Capra would go on to win three Best Director Oscars, one shy of the record.  Despite my von Sternberg fixation I think Capra did the best work of the five mentioned for the sparkling It Happened One Night, a film that still stands the test of time and holds up all these decades later. 

BEST ACTRESS



Claudette Colbert (It Happened One Night)
Bette Davis (Of Human Bondage)
Marlene Dietrich (The Scarlet Empress)
Carole Lombard (Twentieth Century)
Myrna Loy (The Thin Man)

It is always surprising that Myrna Loy was never nominated in her entire career.  How Powell was when his longtime partner in crime (solving) wasn't is just bizarre.  I find three great comic performances and two great dramatic ones.  Dietrich, Lombard, and Loy would never win, which puts the Academy in the strange situation of justifying some of its decisions.  Colbert would win once, and Davis was all but ignored for one of her greatest roles.  I seek to rectify that here.

BEST ACTOR



Fred Astaire (The Gay Divorcee)
John Barrymore (Twentieth Century)
W.C. Fields (It's A Gift)
Clark Gable (It Happened One Night)
William Powell (The Thin Man)

Astaire simply made it all look too easy.  He became legendary for his lengthy rehearsals, refusing to film until he thought it was perfect (an altogether wise decision).   It took a lot of hard work to be so effortless.  Still, again I am simply not finding a reason to shift Gable from the winner's circle, though there were many now-legendary performances from which to choose from.

BEST ORIGINAL SONG

A new category, Best Original Song.  There were three nominees, Carioca from Flying Down to Rio, Love in Bloom from She Loves Me Not, and the winner, The Continental from The Gay Divorcee.  I don't think any of them are spectacular (though Love in Bloom would later gain fame as Jack Benny's theme song).  The Continental is a pretty song with accompanying big dance number, but it isn't that memorable now.  Granted, none of them are, but for now, I'm working with what I got.

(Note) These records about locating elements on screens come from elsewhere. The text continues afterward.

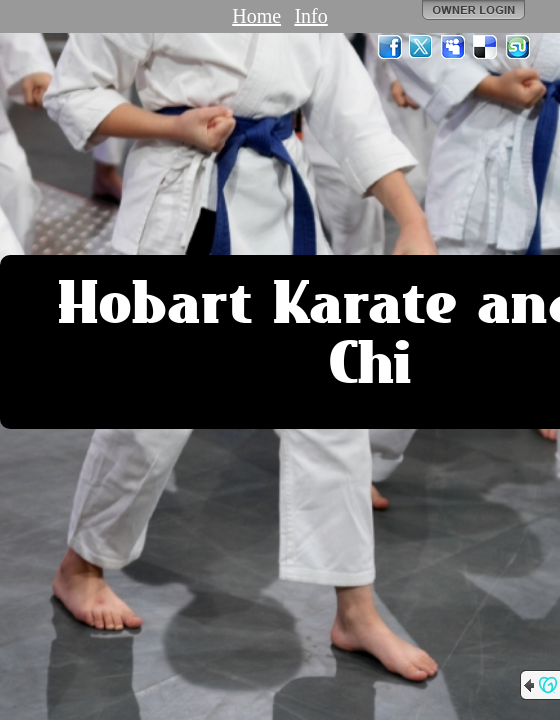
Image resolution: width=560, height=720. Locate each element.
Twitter (422, 47)
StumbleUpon (518, 47)
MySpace (454, 47)
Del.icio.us (486, 47)
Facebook (390, 47)
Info (310, 16)
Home (256, 16)
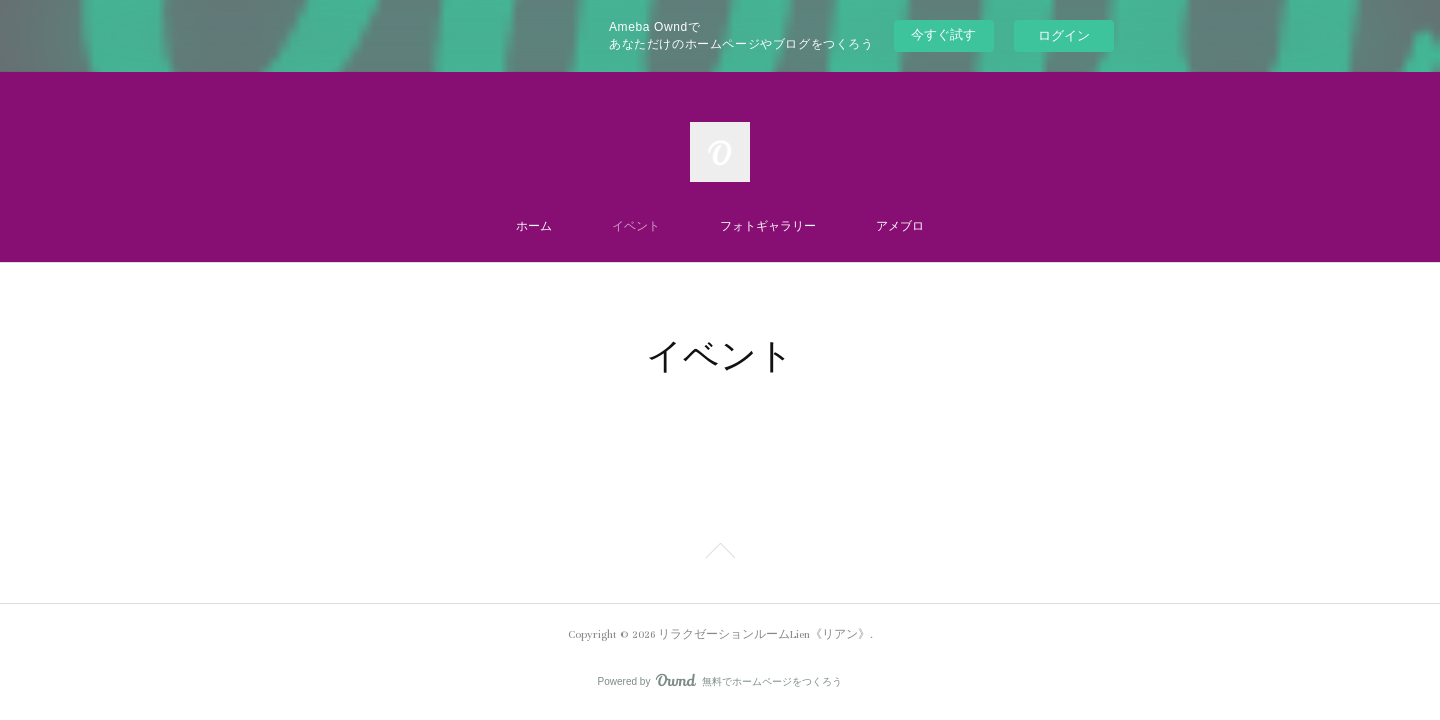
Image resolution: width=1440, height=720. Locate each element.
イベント (636, 226)
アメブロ (900, 226)
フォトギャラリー (768, 226)
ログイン (1064, 35)
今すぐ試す (943, 34)
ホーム (534, 226)
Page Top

I'm going a little contrarian in my choice:


From Flying Down to Rio: The Carioca
Music by Vincent Youmans
Lyrics by Edward Eliscu and Gus Kahn

And Now, MY Choice for the Best Picture of 1934 (from my list of nominees)...



Cleopatra
The Gay Divorcee
It Happened One Night
The Scarlet Empress
The Thin Man

Honestly, comedies don't get much better than this.

Next Week, The 1935 Oscars.

* As Bette Davis was a write-in candidate, she is not officially listed as a nominee.